Scorrono le immagini de "La grande bellezza", con un Jep Gambardella che passeggia sulla banchina del Tevere in una Roma avvolta dalla luce del tramonto. Con la proiezione di questa sequenza tratta dal film vincitore dell’Oscar si è aperta la cerimonia, nell’aula Giulio Cesare del Campidoglio, per il conferimento della cittadinanza onoraria di Roma a Paolo Sorrentino. "Sarebbe facile aprire una cerimonia di premiazione a Paolo Sorrentino lodandone i film ma il modo più appropriato per farlo è ricordare che Sorrentino è l’ultimo di una serie di intellettuali che – ha raccontato Carlo Verdone -, pur non essendo romani hanno saputo catturare il movimento e le atmosfere, l’anima e il paesaggio di un Roma che chi ci vive conosce bene".
"La Grande Bellezza è sicuramente un monumento cinematografico al magnetismo della nostra città, che diviene lo splendido e metaforico scenario dei sentimenti umani, della solitudine e dello smarrimento dell’uomo moderno", ha spiegato il sindaco di Roma Ignazio Marino.
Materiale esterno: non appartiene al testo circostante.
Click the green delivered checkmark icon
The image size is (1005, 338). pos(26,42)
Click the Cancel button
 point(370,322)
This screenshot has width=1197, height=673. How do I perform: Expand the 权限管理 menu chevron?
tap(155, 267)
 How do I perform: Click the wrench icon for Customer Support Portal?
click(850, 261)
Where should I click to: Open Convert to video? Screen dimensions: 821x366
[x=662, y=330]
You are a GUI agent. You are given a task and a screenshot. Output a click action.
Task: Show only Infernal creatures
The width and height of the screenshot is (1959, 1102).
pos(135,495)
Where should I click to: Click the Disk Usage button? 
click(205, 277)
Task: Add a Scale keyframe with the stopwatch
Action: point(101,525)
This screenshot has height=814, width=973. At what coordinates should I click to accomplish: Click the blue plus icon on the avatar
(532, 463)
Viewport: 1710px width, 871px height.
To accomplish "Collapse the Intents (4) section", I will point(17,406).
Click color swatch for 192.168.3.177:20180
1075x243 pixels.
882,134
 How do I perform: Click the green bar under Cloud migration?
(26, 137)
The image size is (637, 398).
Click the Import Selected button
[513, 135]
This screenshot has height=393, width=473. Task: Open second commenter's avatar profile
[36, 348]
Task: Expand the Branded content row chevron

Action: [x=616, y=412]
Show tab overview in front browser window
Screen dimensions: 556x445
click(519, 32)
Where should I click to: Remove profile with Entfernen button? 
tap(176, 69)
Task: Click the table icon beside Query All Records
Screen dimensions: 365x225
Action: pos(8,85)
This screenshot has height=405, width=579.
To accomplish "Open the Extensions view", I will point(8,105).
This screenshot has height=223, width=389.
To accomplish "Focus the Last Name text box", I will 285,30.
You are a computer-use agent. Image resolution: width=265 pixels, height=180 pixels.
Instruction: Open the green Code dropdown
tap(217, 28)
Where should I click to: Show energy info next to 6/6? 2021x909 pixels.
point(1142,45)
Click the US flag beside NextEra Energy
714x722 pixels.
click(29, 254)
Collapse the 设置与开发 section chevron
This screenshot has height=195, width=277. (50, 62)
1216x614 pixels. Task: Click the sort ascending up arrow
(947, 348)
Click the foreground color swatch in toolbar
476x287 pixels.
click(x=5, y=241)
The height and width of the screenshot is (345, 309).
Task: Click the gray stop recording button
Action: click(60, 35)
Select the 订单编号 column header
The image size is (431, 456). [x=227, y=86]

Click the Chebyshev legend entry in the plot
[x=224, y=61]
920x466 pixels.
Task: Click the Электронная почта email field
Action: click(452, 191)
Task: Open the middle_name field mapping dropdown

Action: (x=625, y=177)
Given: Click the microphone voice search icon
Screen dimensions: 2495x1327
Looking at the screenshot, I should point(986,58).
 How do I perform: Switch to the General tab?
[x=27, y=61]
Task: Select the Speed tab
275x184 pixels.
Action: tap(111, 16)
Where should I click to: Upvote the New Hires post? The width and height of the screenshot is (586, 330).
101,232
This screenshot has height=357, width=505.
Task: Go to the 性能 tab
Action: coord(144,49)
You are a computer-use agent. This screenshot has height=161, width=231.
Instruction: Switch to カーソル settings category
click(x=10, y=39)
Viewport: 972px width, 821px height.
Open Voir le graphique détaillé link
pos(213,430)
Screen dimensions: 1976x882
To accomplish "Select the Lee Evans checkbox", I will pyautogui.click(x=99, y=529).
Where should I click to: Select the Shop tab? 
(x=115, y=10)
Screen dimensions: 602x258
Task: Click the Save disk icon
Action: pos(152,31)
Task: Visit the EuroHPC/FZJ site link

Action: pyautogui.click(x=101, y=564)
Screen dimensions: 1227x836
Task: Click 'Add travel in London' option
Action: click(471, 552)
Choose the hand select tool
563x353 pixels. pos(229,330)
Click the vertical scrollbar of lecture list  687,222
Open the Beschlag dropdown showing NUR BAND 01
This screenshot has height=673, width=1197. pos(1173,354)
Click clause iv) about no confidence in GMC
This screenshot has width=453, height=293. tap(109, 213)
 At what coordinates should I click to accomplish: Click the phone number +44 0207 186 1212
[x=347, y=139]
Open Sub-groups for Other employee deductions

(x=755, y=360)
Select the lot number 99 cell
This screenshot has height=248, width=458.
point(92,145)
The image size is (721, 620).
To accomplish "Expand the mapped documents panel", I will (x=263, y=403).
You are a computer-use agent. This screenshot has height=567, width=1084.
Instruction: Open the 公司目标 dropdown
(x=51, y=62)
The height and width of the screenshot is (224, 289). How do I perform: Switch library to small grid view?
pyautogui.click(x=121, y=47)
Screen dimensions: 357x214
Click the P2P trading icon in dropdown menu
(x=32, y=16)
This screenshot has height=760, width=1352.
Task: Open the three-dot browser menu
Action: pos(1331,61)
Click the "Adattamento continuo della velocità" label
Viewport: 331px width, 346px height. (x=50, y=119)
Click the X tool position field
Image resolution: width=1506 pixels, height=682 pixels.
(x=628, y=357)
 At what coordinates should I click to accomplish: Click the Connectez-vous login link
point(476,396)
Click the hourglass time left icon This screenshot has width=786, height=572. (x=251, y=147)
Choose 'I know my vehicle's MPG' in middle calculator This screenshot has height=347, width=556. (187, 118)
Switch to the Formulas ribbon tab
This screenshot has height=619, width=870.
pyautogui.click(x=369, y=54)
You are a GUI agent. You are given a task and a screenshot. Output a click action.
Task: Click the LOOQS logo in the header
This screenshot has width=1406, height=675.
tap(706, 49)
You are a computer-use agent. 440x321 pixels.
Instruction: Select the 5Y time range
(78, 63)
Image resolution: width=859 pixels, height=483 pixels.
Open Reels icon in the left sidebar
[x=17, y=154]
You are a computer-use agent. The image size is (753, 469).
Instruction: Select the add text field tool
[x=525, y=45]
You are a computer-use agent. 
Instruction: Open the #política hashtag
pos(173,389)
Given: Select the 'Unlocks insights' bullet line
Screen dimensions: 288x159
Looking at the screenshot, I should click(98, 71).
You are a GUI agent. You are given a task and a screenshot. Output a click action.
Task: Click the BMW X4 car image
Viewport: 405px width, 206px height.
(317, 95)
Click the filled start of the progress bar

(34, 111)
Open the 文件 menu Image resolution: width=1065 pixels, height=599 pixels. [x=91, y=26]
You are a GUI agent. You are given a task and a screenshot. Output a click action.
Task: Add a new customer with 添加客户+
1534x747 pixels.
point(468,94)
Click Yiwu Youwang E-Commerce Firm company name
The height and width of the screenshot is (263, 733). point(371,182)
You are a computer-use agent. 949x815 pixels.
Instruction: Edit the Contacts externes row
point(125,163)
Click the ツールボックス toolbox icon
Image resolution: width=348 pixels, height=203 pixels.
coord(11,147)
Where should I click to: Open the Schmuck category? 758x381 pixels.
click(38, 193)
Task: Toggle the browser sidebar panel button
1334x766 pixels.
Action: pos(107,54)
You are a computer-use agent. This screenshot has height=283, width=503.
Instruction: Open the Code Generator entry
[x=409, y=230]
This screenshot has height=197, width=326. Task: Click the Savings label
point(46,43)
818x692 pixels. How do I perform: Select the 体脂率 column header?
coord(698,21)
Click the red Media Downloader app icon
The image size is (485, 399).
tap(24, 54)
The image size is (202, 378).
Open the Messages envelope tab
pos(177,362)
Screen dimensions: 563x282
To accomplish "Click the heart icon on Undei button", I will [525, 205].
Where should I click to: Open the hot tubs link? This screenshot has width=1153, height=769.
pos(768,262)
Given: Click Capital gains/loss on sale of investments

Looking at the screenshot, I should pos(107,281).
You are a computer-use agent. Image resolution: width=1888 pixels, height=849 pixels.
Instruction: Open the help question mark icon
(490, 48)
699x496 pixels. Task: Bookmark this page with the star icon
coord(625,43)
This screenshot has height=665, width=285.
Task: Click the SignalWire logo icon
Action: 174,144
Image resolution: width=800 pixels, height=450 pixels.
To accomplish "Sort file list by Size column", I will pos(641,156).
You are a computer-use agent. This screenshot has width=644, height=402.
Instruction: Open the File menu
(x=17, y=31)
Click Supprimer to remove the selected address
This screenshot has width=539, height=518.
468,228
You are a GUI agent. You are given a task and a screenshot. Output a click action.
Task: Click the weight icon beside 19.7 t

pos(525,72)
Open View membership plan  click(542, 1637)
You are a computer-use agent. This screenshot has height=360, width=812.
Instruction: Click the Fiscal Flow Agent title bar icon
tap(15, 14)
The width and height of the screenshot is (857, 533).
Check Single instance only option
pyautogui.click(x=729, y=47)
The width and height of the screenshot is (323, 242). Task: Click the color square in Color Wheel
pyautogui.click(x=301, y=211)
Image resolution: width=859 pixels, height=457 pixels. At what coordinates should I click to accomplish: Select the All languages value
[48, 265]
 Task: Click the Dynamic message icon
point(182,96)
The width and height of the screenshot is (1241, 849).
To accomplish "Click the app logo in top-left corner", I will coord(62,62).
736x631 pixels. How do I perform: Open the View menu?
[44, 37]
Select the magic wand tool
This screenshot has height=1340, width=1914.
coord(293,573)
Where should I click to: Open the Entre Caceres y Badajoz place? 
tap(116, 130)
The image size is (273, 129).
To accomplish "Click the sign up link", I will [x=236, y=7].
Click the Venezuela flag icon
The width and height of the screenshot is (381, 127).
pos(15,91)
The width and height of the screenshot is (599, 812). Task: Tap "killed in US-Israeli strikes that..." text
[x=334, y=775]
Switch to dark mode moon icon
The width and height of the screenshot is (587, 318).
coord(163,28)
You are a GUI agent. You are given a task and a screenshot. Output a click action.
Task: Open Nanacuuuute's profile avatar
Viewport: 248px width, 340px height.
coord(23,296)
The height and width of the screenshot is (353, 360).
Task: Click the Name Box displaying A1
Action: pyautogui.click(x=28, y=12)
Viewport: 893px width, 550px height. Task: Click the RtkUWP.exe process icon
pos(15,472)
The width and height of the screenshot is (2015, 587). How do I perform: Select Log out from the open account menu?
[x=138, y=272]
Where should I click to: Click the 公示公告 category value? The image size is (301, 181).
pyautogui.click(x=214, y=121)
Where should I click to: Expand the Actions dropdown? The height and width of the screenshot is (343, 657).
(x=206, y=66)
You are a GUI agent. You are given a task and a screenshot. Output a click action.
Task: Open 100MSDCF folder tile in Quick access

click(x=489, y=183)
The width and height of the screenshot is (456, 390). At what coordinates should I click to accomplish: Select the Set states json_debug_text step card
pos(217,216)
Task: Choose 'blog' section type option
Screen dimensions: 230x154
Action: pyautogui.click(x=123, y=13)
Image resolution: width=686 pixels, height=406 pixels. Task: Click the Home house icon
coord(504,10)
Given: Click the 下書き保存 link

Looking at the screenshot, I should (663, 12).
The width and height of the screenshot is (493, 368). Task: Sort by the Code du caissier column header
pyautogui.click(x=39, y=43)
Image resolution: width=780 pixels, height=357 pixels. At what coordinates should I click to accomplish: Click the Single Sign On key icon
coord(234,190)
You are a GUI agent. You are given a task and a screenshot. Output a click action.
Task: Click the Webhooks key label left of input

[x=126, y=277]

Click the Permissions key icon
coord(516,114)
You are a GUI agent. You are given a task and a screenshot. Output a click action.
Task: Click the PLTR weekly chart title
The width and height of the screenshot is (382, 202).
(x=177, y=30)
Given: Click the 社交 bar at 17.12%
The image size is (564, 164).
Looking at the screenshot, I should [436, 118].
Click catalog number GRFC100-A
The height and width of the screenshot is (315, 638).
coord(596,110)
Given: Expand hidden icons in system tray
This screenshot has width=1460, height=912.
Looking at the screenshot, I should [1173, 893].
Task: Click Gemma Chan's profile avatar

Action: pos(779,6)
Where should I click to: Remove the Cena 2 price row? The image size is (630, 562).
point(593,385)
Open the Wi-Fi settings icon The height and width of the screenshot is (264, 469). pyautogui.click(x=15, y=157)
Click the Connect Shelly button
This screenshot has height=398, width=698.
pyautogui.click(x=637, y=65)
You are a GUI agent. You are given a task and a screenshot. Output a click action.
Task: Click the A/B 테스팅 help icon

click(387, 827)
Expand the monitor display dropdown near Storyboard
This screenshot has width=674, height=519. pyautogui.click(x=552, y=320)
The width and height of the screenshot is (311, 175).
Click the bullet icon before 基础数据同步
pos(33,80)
"L’anima sublime e intima di Roma, con i suoi contrasti angosciosi – ha continuato Marino – è così immersa dentro un patrimonio che ci rende ricchi, ma che dobbiamo imparare a utilizzare meglio".
Dopo aver ricevuto la pergamena e la lupa capitolina, simboli della cittadinanza di Roma, Sorrentino, con l’imbarazzo e la modestia che lo contraddistingue nei momenti ufficiali, ha preso la parola davanti alla platea di consiglieri, giornalisti e altri invitati: "Ieri sera, preso dall’ansia, ho commesso il grave errore di farmi mandare la lista delle persone che hanno ricevuto la cittadinanza romana, si comincia con Alessandro Manzoni, si passa a Giuseppe Verdi, Guglielmo Marconi, Roosevelt, Pertini, Rita Levi Montalcini, Napolitano. Allora mi è venuto in mente il titolo di un libro che non ho letto, ‘Che ci faccio qui’ di Bruce Chatwin". Dopo aver raccontato una serie di scene alle quali ha assistito passeggiando per la Capitale e che non ha inserito nel film, Sorrentino ha confessato: "Vivere a Roma è un modo di perdere la vita, diceva Ennio Flaiano, ma dato che la vita prima o poi bisogna perderla, vivere a Roma è una bellissima forma di congedo".